What you have to do: The answer should hold only the lines from the one containing "1103x391 pixels." through the one containing "Task: Click the peach" in the entries below, copied exactly, without pictures.

Data for this exercise:
▬▬▬▬▬▬

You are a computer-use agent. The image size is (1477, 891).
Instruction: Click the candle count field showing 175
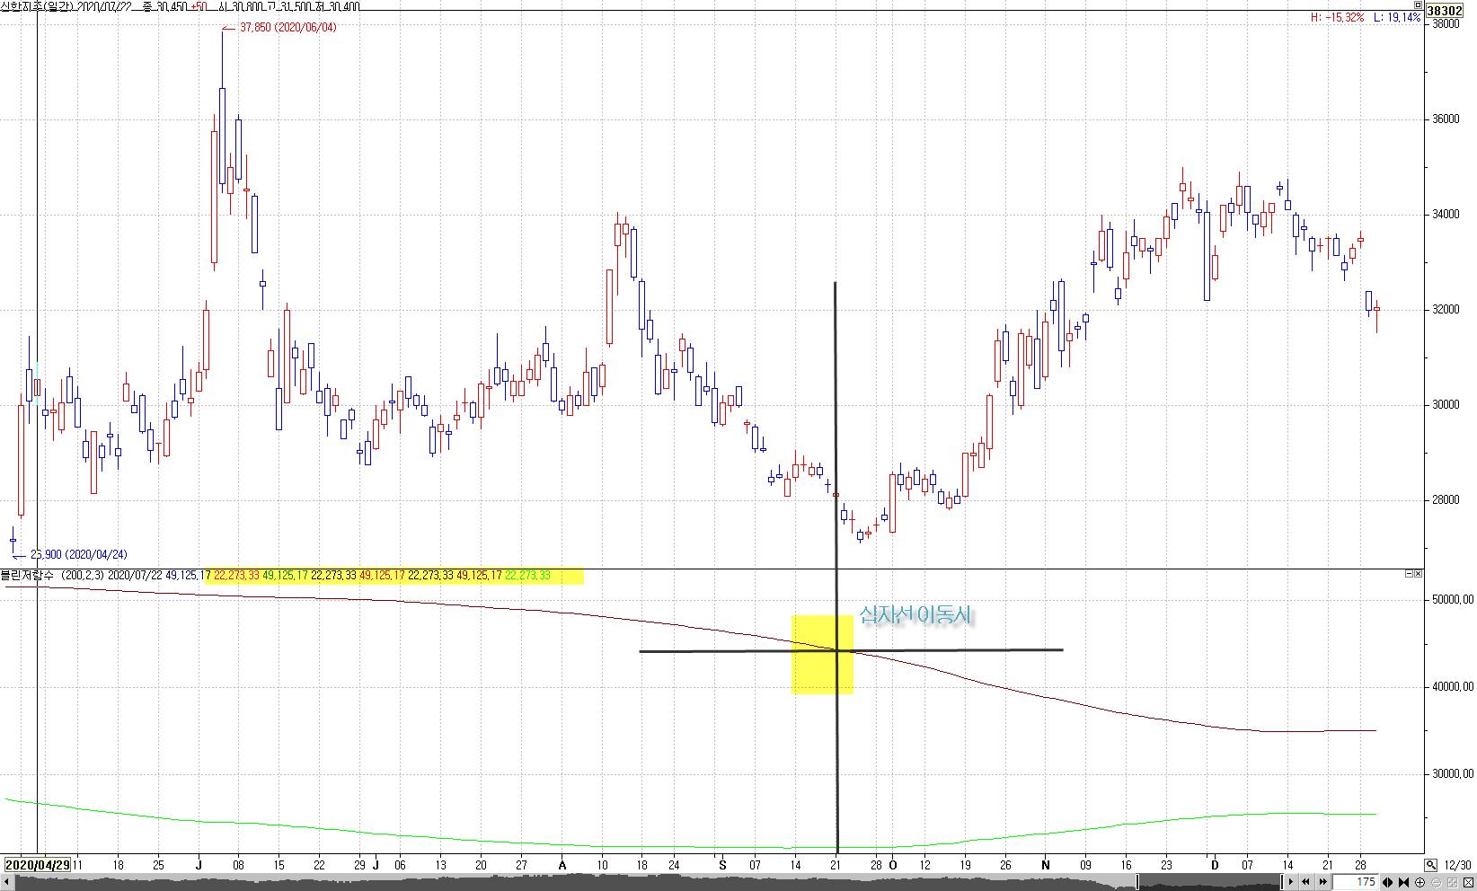1356,882
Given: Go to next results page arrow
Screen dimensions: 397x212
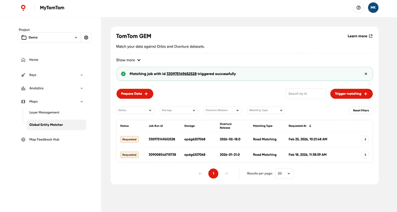Looking at the screenshot, I should pyautogui.click(x=226, y=174).
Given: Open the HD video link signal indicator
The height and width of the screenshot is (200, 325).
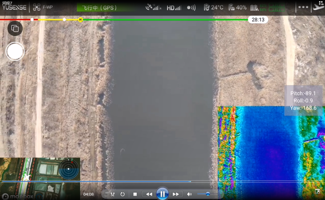Looking at the screenshot, I should click(x=175, y=8).
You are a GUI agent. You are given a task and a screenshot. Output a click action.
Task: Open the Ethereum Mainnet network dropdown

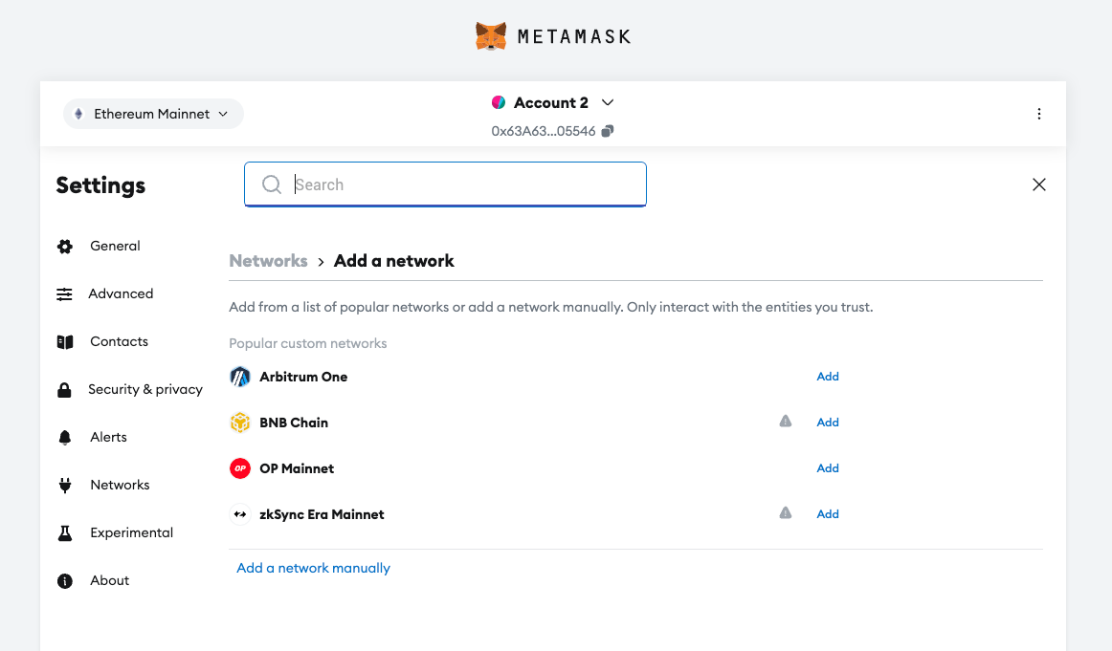[x=153, y=114]
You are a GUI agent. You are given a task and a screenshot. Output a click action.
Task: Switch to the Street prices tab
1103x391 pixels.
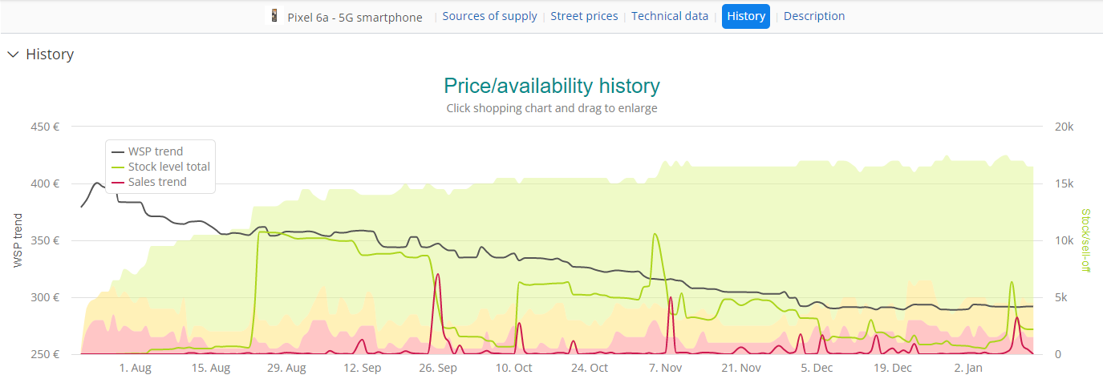pyautogui.click(x=584, y=16)
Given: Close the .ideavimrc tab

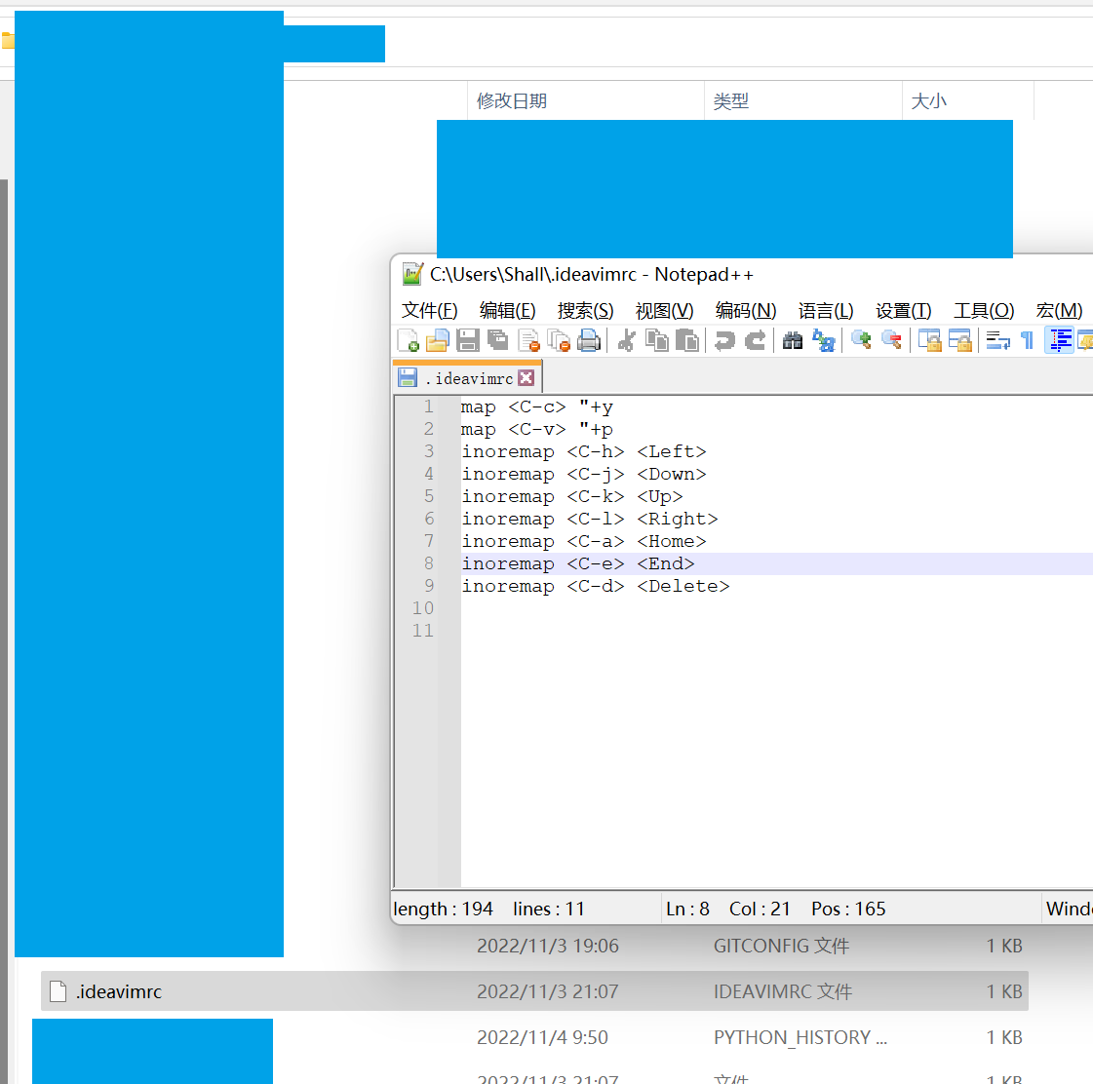Looking at the screenshot, I should pos(527,378).
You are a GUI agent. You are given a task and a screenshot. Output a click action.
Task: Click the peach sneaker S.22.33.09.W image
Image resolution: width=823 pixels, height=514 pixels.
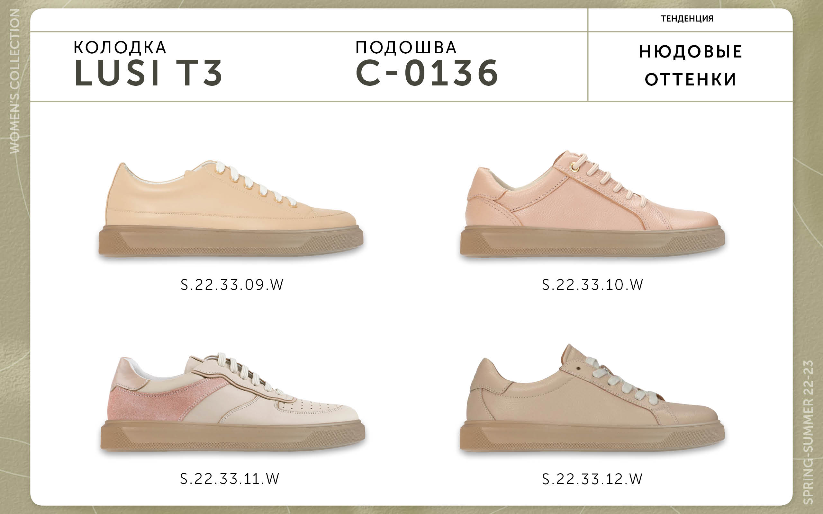(231, 209)
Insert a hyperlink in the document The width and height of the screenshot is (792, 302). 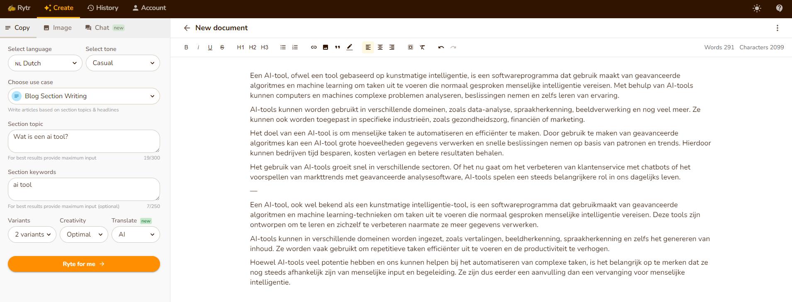[314, 47]
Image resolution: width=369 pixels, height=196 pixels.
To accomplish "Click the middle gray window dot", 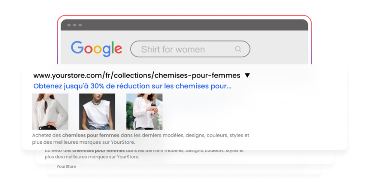I will [75, 25].
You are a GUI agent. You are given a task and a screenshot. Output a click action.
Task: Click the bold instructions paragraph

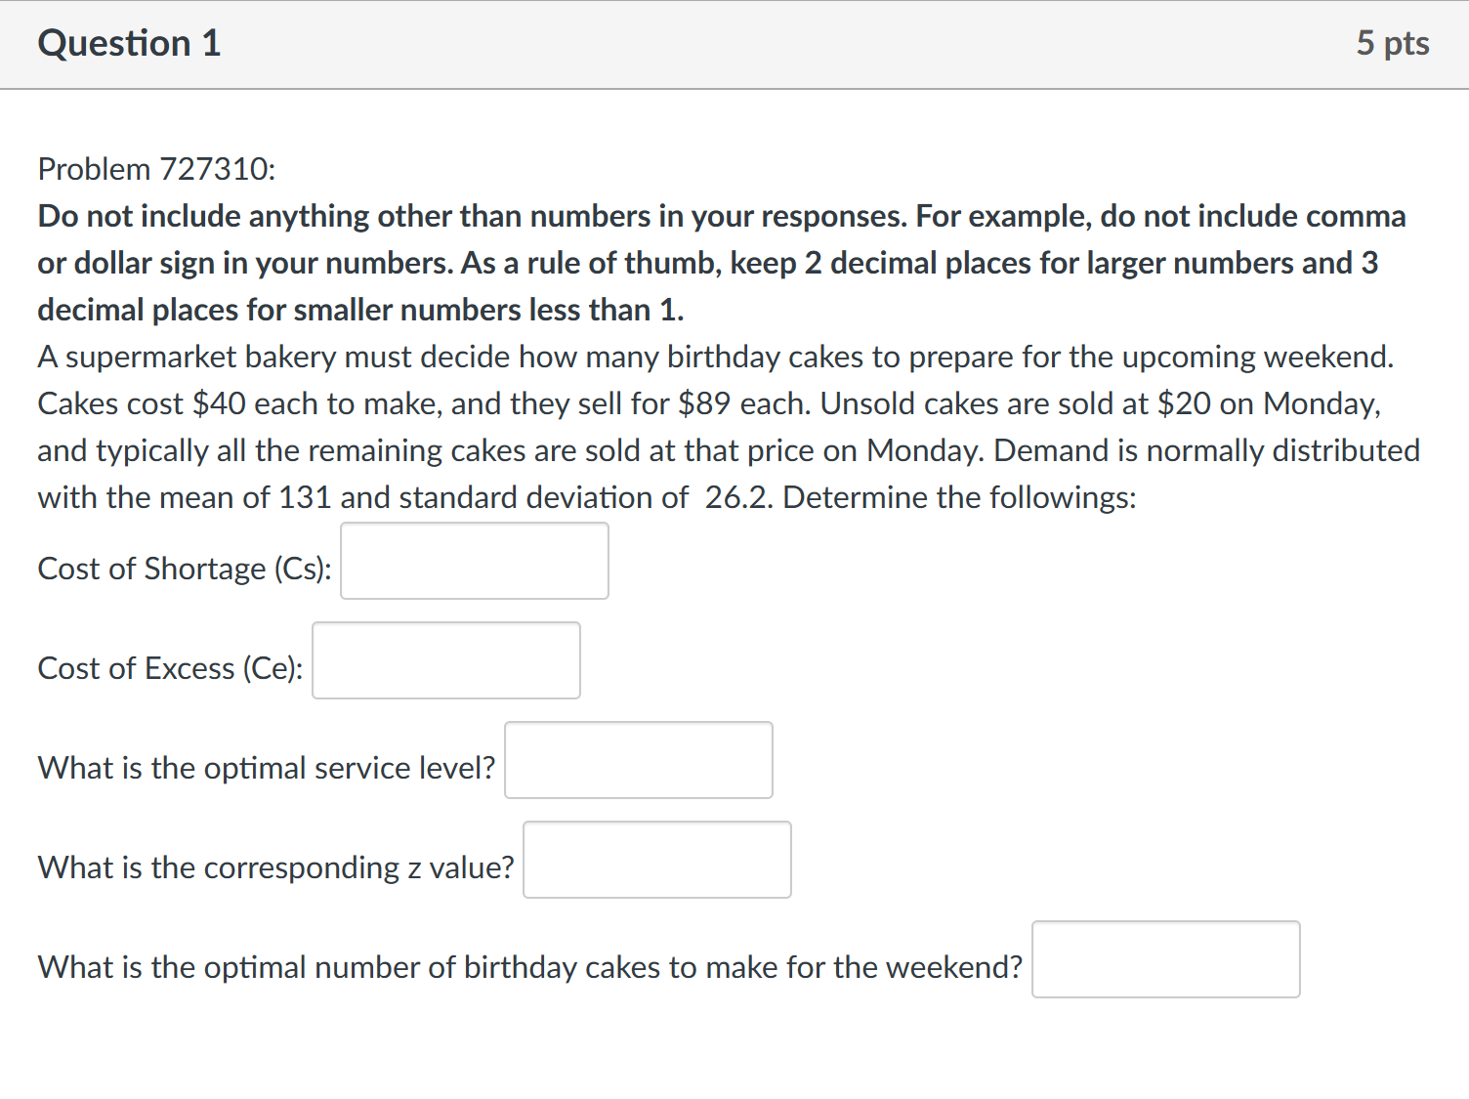point(721,262)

▬▬▬▬▬▬

Expected output:
1103x391 pixels.
pyautogui.click(x=584, y=16)
Given: Close the .ideavimrc tab

Looking at the screenshot, I should pos(527,378).
You are a GUI agent. You are given a task and a screenshot. Output a click action.
Task: Click the peach sneaker S.22.33.09.W image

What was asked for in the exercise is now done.